Problem to work on = From the line containing "Where should I click to: Click the AWS" onward to the last line of the data below, copy each line exactly and add nothing.

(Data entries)
== Segment start ==

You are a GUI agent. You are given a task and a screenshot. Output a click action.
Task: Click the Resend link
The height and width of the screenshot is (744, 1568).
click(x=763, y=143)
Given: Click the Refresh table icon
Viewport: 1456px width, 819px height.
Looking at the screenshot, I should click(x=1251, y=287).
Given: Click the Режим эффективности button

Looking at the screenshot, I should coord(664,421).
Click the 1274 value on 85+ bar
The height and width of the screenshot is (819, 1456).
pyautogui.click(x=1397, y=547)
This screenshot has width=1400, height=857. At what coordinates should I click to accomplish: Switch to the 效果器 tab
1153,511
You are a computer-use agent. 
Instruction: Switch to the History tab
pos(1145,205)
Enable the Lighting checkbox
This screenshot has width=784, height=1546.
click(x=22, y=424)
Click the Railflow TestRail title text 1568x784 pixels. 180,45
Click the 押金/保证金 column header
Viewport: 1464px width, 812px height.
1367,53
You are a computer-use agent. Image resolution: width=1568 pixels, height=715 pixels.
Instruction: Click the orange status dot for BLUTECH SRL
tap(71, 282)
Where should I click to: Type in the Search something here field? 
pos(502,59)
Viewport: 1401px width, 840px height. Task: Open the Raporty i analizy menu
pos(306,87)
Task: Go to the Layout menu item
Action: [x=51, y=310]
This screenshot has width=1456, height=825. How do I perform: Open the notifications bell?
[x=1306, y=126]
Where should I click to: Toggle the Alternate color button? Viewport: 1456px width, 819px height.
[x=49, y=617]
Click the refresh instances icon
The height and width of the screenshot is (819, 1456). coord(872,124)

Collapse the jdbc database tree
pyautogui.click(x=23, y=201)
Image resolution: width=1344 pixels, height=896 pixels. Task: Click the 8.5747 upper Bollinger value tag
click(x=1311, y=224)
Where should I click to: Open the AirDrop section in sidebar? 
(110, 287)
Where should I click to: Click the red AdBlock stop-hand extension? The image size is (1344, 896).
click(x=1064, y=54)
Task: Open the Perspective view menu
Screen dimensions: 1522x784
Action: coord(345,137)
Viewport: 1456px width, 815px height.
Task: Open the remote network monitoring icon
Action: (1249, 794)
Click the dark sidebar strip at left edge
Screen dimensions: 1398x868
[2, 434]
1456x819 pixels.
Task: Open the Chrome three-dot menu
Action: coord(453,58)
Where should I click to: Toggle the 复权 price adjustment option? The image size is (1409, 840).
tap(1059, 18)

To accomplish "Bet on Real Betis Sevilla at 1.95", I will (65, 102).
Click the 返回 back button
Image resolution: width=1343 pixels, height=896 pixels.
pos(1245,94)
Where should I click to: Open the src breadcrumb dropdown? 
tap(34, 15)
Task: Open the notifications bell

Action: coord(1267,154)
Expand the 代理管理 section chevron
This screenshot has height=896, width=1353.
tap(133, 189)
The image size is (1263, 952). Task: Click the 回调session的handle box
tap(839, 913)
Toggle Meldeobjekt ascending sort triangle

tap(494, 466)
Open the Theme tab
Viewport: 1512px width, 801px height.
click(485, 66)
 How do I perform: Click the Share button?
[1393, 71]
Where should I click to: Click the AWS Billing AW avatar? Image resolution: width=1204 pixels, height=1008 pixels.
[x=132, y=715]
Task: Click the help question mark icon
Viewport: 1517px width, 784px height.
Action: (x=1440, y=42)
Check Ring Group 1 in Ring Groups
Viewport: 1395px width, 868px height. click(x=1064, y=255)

== Segment end ==

Reply =
Where should I click to: Click the AWS Billing AW avatar? Image resolution: width=1204 pixels, height=1008 pixels.
[x=132, y=715]
Task: Click the help question mark icon
Viewport: 1517px width, 784px height.
Action: (x=1440, y=42)
Check Ring Group 1 in Ring Groups
Viewport: 1395px width, 868px height. click(x=1064, y=255)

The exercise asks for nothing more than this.